▸ **Required task**: From the records below, pull out every line that contains the string "screenshot" and copy each one in full. Case matters.

▸ **Source data**:
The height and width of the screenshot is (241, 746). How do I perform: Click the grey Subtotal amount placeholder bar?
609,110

* * *

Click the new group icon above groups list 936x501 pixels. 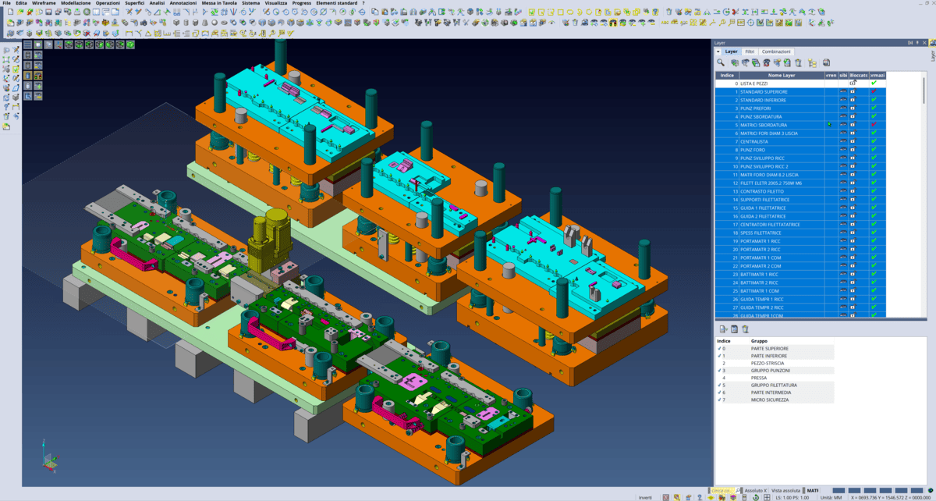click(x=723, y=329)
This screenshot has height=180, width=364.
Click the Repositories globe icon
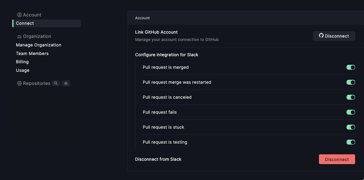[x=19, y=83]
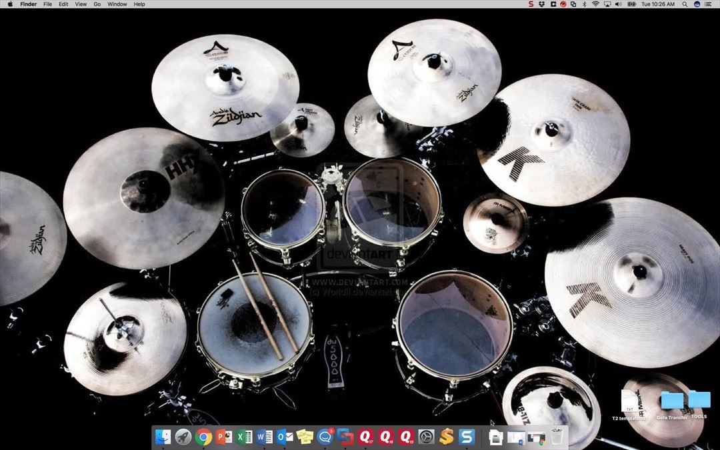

▸ **Task response**:
The height and width of the screenshot is (241, 746). How do I perform: Click the grey Subtotal amount placeholder bar?
This screenshot has height=180, width=364.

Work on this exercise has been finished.